Exercise task 1
From the sailing account, list every named place on land or along the coastline, leaving out the lighthouse's name.
Exercise task 2
Extract a passage from the sailing account word for word: start at the words "Our seas mood" and end after "take 46 hours.".
Exercise task 3
Answer these from the sailing account:
(a) In what year was Point Pinos Light first placed into operation?
(b) How many miles from shore did the course keep the boat?
(c) How many hours would the coastal passage take?
-- START Given passage --
By sunset we were 24 miles from home port off Half Moon Bay. My first watch would begin during the early hours of tomorrow, I was to report by zero-three-hundred, this sailor was off to his bunk.
Each of us would stand our watch alone in the darkness of night on a pitch black ocean to spend these hours keeping our other crew safe from mishap or surprise.
Coffee was waiting, I checked the chartplotter to fix the vessels position, heading and speed. On deck secure in the center cockpit I began my watch in water between 3500 to 6500 feet in depth.
South by sailboat
On the Monterey Peninsula Point Pinos Light was visible— every 4 four seconds the oldest continuously operated lighthouse on the west coast flashed through its original Fresnel lens— this crucial mariner’s guide was first placed into operation in 1855— Steinbeck would be proud.
Above were the stars and planets, on the shore Point Lobos was veiled in darkness, a fog bank hung above on the Carmel Highlands and then between was rising a crescent moon that soon vanished into fog.
Our seas mood shifted with the arrival of fog, into this our vessel plunged into an ever colder darkness, the stars vanished, dew dripped from the rigging and canvas, two distinct ocean swells followed us, one from a western edge the other from the shore, together the stern of our boat would swing side to side, then up and down, a kind of corkscrewing without a full turn.
By zero-six-hundred-hours dawn was grudging in its muted arrival, the chill of morning was the worst damp kind of cold, this the kind that cuts through shoes and gloves, nothing could keep out the bite of the ocean air.
The skipper stirred and checked the chartplotter, course is important to confirm, position and speed confirmed Gratitude remained on schedule— speed and distance told us this coastal passage would take 46 hours.
A safe passage for the sailing vessel Gratitude meant our being off the water and in port before a western Pacific cold front whipped its tail and churned up seas and wind into small craft warning chaos.
Our course kept us 20 miles from shore. The continent hidden by fog was more theory than fact, we knew land was there, but the clouds had veiled the steep Santa Lucia Mountains of the Big Sur Coast.
-- END Given passage --
-- START Provided information --
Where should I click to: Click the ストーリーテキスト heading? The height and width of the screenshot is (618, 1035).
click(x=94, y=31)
-- END Provided information --
-- START Provided information --
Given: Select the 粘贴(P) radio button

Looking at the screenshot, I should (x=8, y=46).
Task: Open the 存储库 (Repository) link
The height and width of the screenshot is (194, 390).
-- END Provided information --
Task result 1
Half Moon Bay
Monterey Peninsula
Point Lobos
Carmel Highlands
Santa Lucia Mountains
Big Sur Coast

Task result 2
Our seas mood shifted with the arrival of fog, into this our vessel plunged into an ever colder darkness, the stars vanished, dew dripped from the rigging and canvas, two distinct ocean swells followed us, one from a western edge the other from the shore, together the stern of our boat would swing side to side, then up and down, a kind of corkscrewing without a full turn.
By zero-six-hundred-hours dawn was grudging in its muted arrival, the chill of morning was the worst damp kind of cold, this the kind that cuts through shoes and gloves, nothing could keep out the bite of the ocean air.
The skipper stirred and checked the chartplotter, course is important to confirm, position and speed confirmed Gratitude remained on schedule— speed and distance told us this coastal passage would take 46 hours.

Task result 3
(a) 1855
(b) 20 miles
(c) 46 hours